The selections from the Saint Paul Sunday reflect both the Trio’s range and the range of the vocal style itself. There is an ultra-modern Kyrie, a sacred piece that weaves the ancient chords together with contemporary dissonances, a la Ruth MacKenzie. It becomes a seamless fabric of tonality and rhythm moving between the two polarities. The Kyrie is satisfying to hear because it comes across as one unified piece that has taken you to two places at once. Second is a Gloria from 700 years ago, approached subtly and carefully. The first two compositions were written in 1968 and about 1300, respectively. Nice range.
When I saw Trio Mediaeval at the Fitzgerald, each piece performed had its own place on the continuum between the “indoor voice,” smooth tonalities of the chapel and the “outdoor voice,” focused sounds of folk songs that grew from yelling across a mountain range. It seemed that no matter when the piece was written, the experience was one of immersion in the wealth of a time when there were hardly any instruments, but plenty of voices.
Many of these scores were lost to the ages, only turning up now in dusty corners of scholarly libraries, or as the stuffing for another book’s lining, or on the back of some tax accounting. Rescued by scholars like Trio Mediaeval or Jordan Sramek, these compositions are being reborn in a formal, respectful setting, where mistakes aren’t made and innovation isn’t going to be significant. The goal, for these ensembles, is first and foremost to present the song as it last existed.
The traditional etiquette behind performance of folk songs has always been that whoever is singing it gets to rearrange it—add verses, bring out new harmonies, and the like. It’s a living, breathing tradition where you have a wealth of material to work from. In a modern context, where the church is not the sole support of artists (and where sustaining them means more than a hard bunk in a dry room, a chunk of bread and cheese and a flagon of something to keep the pipes working), we have re-contextualized these ensembles’ performances from sacred to largely secular affairs. Trio Mediaeval rightly points out that their sacred music is taken out of the churches and the folk music pulled off the mountainsides, and then dressed up and polished for the concert hall.

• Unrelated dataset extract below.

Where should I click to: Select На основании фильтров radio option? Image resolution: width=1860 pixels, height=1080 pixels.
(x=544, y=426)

At first, I was put off a bit by the sense of personal distance they create on stage. The music is presented with a clarity that seems warm and beautiful most of the time, but ethereal to the point of iciness at others. Their onstage personas are that of dedicated technicians who marshal the work of their vocal chords with military precision, marching on and off stage for their breaks in line and in step, with no audience banter.
An accurate, musically perfect performance is central to their efforts. What they lack in sense of fun or spontaneity, they make up for in technical proficiency. Their pleasure, and ours, comes from the work that goes into their harmonies, in the perfect blend of voices they achieve, in the fact that any one of them can be singing the high or the low part; that their ranges are amazing, their tones pure, their discipline is appropriate to the musical form. In hindsight, I am glad they didn’t schmooze us with stiff, unnatural Vegas-style banter. Let the music do the talking.

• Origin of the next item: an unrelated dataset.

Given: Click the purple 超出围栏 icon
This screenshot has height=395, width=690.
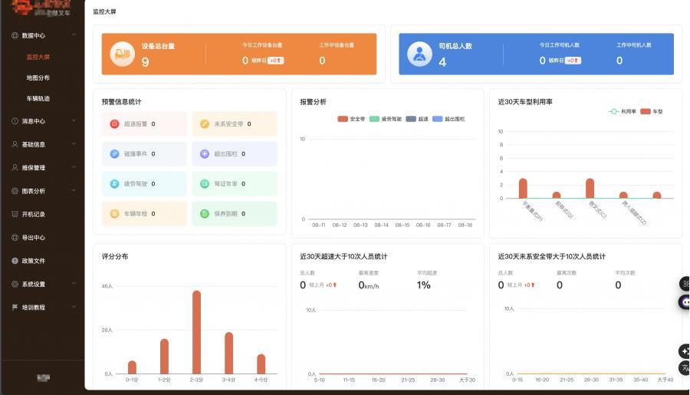Looking at the screenshot, I should 205,153.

And what music. The tempo varies from measure to measure; the mood goes from reverent to poignant, from delirious to sober in a moment. A faster passage ends with a slowed, stretched-out coda; then quickens again, back to a steadier pace. The elasticity of the whole art form is not something generally heard from choral ensembles working with more contemporary compositions. There is a solemn and contemplative tone to the evolution of the sound in this early music. The muse is invited, honored, and followed-- instead of hired, drenched in coffee, and whipped to the finish line. The work from these musicians is made, and sung, in God’s time, not our time. Kairos, not kronos. It’s a type of music that presents timelessness in real time.

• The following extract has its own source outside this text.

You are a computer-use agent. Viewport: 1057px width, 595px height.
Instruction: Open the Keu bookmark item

About the writer: Dean J. Seal is a producer, performer, and playwright who ran the Minnesota Fringe Festival for four years, during which it became the largest in the nation. He's also Artistic Director of Spirit In the House! which is a ten-day Spiritual Performance Festival held in May. Contact him by email (sealtotal@aol.com). He serves as mnartists.org's Spiritual Theater Correspondent.
Related Links and Events:
What: The Rose Ensemble Presents Candlelight Concert: The Secret Society of Notre Dame de Paris
Where: Various venues, check the website for specific performance locations
When: Performances February 22, 23, 29 and March 1
Visit The Rose Ensemble website for detailed showtimes, venues, and ticketing information.
Visit the Trio Mediaeval website to listen to a few tracks and to browse through their recordings.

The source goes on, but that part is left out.